Plazas, Piazze, Plätze, Places
Observations on a different attitude toward productivity, leisure, and public space
Americans Must Be Doing Something
In the US, “would you like to go on a walk?” is usually an invitation to exercise. We go on walks as part of our attempts to achieve the fitness mantra of the recommended daily 10,000 steps. A walk might be a social activity, but it’s usually conducted in comfortable or athletic attire.
On a walk through a major urban park on the weekend, one is likely to encounter any number of people outside, and the vast majority of them will be exercising. In Rock Creek Park in Washington, DC, for example, one is likely to find people running, walking (vigorously), bicycling, skateboarding, roller-blading, and playing a variety of sports: soccer, volley, tennis, football, whiffle ball, ultimate frisbee, and many more.

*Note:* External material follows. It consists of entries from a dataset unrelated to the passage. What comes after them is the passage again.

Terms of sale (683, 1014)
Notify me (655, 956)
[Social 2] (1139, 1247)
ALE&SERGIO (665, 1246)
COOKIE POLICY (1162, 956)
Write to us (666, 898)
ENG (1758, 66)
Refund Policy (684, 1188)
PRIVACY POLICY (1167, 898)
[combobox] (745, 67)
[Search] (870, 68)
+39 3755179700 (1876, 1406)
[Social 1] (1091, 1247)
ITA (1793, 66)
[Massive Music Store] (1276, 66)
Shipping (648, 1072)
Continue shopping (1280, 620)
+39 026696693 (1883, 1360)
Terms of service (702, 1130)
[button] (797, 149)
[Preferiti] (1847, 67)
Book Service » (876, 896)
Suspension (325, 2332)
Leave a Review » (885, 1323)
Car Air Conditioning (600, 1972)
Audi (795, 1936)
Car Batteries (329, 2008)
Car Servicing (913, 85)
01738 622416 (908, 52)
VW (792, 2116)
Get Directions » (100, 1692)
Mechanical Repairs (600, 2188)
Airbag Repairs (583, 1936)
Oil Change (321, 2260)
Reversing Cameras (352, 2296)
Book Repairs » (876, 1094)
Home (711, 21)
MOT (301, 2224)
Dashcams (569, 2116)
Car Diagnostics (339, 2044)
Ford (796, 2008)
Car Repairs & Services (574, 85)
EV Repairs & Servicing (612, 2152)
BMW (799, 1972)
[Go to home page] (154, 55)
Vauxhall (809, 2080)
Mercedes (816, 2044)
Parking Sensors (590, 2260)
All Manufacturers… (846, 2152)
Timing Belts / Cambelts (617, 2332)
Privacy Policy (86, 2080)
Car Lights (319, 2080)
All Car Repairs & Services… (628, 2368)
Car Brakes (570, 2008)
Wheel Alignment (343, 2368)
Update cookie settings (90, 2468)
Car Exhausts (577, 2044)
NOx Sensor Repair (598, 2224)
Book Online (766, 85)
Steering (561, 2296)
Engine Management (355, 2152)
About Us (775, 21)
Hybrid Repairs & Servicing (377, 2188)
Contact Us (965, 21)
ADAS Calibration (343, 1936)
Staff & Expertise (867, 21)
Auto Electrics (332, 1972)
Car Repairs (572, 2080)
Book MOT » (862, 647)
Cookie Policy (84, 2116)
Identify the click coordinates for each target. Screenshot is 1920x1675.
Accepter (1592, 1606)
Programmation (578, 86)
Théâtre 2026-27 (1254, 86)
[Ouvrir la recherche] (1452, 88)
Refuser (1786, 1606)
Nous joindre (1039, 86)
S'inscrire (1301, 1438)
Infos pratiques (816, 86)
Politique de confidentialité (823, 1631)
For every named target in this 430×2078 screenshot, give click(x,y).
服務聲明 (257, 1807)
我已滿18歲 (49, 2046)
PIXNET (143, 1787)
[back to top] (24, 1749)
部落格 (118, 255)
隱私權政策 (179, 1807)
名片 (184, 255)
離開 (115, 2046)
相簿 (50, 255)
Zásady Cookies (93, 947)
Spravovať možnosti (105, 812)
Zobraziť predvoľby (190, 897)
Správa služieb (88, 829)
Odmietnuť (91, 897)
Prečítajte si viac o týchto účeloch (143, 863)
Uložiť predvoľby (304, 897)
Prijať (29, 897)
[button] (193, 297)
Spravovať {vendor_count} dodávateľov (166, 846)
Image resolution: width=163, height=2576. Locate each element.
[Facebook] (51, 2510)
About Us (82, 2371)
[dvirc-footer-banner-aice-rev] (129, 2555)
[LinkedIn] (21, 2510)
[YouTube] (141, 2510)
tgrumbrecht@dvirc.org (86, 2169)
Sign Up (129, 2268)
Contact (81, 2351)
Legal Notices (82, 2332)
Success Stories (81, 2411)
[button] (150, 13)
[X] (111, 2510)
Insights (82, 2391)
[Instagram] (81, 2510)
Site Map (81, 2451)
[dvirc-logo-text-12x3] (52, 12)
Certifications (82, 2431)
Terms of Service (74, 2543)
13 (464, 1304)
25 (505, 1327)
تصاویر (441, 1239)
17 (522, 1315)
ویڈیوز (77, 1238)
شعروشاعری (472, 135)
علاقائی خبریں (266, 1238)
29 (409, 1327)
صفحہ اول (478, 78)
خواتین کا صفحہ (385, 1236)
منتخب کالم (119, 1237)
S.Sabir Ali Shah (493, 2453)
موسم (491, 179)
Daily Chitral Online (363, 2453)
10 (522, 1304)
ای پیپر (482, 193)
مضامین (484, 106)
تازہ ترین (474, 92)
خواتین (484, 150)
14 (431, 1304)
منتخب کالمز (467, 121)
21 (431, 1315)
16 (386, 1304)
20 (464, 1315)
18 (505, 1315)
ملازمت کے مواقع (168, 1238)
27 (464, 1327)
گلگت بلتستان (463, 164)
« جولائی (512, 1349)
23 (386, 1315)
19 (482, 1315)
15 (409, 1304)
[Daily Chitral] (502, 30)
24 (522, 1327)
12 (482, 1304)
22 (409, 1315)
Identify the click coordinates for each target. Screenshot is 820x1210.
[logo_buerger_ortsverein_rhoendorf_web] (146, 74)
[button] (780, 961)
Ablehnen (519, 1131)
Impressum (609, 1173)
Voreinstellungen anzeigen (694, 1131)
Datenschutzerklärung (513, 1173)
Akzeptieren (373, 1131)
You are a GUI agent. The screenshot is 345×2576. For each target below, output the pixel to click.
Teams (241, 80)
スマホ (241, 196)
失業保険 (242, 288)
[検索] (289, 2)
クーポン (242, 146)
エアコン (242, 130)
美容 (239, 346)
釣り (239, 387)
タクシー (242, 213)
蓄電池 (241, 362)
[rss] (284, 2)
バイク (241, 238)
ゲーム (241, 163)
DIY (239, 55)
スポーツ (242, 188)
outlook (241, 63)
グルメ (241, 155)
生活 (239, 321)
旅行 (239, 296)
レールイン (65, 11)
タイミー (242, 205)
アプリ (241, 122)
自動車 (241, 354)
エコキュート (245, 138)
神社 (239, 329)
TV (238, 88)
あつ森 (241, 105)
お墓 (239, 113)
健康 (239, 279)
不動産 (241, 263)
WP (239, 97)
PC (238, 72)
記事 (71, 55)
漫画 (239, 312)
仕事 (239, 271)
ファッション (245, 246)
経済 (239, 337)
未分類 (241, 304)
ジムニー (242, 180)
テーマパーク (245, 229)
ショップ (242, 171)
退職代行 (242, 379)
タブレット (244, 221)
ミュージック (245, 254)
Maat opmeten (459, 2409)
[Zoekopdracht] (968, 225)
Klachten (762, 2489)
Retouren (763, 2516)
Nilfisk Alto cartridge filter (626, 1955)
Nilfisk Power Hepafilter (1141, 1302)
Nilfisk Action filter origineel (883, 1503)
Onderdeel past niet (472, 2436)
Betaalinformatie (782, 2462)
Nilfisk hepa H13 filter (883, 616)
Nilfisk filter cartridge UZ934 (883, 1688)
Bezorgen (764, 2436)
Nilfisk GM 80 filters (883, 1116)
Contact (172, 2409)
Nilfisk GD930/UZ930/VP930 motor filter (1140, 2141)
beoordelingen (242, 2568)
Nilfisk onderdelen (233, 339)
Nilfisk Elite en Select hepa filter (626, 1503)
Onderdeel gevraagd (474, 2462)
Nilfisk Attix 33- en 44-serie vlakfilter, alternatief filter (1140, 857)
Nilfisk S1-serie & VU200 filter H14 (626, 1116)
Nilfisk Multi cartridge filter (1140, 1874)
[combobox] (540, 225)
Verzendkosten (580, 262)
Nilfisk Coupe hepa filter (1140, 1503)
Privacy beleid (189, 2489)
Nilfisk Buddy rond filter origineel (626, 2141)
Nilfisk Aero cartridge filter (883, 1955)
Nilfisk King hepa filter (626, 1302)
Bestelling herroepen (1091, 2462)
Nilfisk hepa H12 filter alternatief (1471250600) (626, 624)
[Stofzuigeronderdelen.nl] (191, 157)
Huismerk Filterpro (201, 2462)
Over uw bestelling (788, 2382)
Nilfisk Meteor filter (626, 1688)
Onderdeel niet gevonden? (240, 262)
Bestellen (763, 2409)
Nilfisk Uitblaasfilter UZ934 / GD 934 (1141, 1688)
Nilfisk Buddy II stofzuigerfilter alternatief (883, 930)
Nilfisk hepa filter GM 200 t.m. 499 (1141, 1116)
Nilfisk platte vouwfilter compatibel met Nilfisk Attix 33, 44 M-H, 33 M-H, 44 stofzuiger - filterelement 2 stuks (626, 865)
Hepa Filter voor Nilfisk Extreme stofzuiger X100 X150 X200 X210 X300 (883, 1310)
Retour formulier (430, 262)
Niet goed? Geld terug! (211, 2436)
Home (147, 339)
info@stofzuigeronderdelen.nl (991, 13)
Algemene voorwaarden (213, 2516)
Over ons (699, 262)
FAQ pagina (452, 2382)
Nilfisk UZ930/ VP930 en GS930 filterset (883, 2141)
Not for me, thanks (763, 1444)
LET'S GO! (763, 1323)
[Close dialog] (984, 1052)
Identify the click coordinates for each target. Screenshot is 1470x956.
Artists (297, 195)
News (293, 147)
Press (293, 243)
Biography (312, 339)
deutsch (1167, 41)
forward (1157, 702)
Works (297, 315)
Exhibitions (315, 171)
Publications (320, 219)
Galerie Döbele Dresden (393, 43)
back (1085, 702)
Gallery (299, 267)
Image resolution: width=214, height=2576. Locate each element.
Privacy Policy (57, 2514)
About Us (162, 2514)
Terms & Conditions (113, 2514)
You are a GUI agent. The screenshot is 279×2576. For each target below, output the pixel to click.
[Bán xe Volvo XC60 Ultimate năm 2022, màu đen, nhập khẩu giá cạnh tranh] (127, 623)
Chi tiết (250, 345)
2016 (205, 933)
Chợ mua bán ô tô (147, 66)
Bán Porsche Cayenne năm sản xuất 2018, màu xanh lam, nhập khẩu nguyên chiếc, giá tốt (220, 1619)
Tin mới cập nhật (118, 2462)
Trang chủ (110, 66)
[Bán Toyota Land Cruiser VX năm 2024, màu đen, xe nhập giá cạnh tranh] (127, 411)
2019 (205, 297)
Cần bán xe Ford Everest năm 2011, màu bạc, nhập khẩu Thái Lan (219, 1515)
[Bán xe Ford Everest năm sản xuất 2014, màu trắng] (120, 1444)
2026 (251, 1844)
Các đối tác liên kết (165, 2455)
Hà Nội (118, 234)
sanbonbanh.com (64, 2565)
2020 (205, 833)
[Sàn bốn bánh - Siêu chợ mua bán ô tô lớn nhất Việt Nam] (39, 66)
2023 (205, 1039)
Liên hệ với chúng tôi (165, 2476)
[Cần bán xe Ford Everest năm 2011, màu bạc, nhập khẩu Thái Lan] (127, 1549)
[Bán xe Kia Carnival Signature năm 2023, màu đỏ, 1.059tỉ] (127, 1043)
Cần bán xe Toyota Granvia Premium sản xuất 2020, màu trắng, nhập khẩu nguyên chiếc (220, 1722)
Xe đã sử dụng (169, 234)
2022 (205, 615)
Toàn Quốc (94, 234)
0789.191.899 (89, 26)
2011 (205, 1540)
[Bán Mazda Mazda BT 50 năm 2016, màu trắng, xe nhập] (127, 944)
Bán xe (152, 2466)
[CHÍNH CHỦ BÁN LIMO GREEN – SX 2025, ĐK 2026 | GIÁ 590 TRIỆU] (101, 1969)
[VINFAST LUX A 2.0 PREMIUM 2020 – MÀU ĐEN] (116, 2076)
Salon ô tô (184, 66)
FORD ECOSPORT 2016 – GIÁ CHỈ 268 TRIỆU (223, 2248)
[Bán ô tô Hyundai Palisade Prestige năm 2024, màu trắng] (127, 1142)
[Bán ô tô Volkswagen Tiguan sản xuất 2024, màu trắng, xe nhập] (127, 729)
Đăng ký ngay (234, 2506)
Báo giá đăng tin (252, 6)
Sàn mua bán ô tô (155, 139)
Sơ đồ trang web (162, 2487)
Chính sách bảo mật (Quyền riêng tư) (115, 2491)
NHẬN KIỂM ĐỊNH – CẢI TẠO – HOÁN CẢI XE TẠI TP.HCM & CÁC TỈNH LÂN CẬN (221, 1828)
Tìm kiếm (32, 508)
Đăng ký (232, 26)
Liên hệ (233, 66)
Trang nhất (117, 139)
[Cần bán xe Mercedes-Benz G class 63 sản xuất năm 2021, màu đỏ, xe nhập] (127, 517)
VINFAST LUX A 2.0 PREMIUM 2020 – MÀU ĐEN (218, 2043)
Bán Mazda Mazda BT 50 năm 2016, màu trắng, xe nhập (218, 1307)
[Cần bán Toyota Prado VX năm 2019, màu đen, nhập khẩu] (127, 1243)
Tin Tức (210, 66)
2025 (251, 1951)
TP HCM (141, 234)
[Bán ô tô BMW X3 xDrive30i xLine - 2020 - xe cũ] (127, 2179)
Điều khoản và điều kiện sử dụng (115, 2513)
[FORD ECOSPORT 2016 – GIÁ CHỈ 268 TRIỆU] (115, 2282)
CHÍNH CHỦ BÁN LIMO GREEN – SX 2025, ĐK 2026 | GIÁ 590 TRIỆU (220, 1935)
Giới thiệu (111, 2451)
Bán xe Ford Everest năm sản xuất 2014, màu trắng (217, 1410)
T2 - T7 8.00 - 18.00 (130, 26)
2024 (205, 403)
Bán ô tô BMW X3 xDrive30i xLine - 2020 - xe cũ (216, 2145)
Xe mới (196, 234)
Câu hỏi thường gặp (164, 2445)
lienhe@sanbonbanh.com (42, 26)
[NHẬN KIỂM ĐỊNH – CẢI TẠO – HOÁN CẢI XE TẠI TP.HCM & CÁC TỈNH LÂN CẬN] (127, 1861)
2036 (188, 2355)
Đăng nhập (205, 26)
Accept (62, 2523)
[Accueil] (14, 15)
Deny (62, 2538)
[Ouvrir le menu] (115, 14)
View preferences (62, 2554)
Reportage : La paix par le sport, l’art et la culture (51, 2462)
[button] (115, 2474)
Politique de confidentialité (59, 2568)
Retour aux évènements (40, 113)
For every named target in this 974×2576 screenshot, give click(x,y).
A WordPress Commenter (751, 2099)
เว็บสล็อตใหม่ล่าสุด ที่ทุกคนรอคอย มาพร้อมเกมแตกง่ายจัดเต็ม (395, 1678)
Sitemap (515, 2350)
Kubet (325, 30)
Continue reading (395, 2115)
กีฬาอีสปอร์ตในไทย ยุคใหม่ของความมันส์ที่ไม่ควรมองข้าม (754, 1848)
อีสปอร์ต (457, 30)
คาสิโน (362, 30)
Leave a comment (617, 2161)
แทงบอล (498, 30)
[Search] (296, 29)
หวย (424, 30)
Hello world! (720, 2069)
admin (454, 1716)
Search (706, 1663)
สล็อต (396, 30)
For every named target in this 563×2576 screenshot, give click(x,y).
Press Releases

The people one encounters who aren’t explicitly there for purposes of exercise inevitably seem to be attendees at some sort of planned event. There are reservable pavilions for birthday parties, quinceañeras, graduation parties, July Fourth or Memorial Day barbecues, and other similar kind of planned events. Someone has arranged for the provision of food and drink, sent invitations, perhaps submitted some sort of form to reserve a pavilion, or at the very least told people when to show up and created a Google doc where people can share with other attendees what they plan to bring.
Europe seems to be the complete opposite. Last week, Gelsey and I walked the 2.5-mile length of Prater Park in Vienna. It contains one boulevard that runs the full length lined with Chestnut trees. It contains a variety of sports venues: tennis, soccer, volley, and, surprisingly, baseball and softball. And while we wore our athletic wear to go for a walk through the park, we encountered plenty of people who were just there for a stroll.
Yes, of course, there were some middle-aged people there with their hiking poles, and there were a few men going for a run through the park (at least one of whom was American). And there were some people utilizing the sports venues. But many more people were just there hanging out – laying in the sun, pushing a stroller talking to a friend, sitting on a park bench.
The Stadt Park, which is more centrally located, offered an even better example of this.
American Commitment to Productivity
Part of the explanation for this, I would venture, is Americans’ distinctive attitude toward productivity. Alexis de Tocqueville noted this tendency on the journey that produced Democracy in America back in the early 19th century[1]. This commitment to productivity results in phenomena like the expectation that one should stay late at work even if one doesn’t have work to do. Or that if one is to enjoy the outdoors one ought to do so while doing something “useful,” like burning calories.
We are a people who have so ingrained the notion that productivity is important that we want to be recognized by others for how productive we are in our leisure time – by, say, learning a foreign language, writing a blog, reading works of history, accomplishing a gardening or landscaping or home improvement project, etc.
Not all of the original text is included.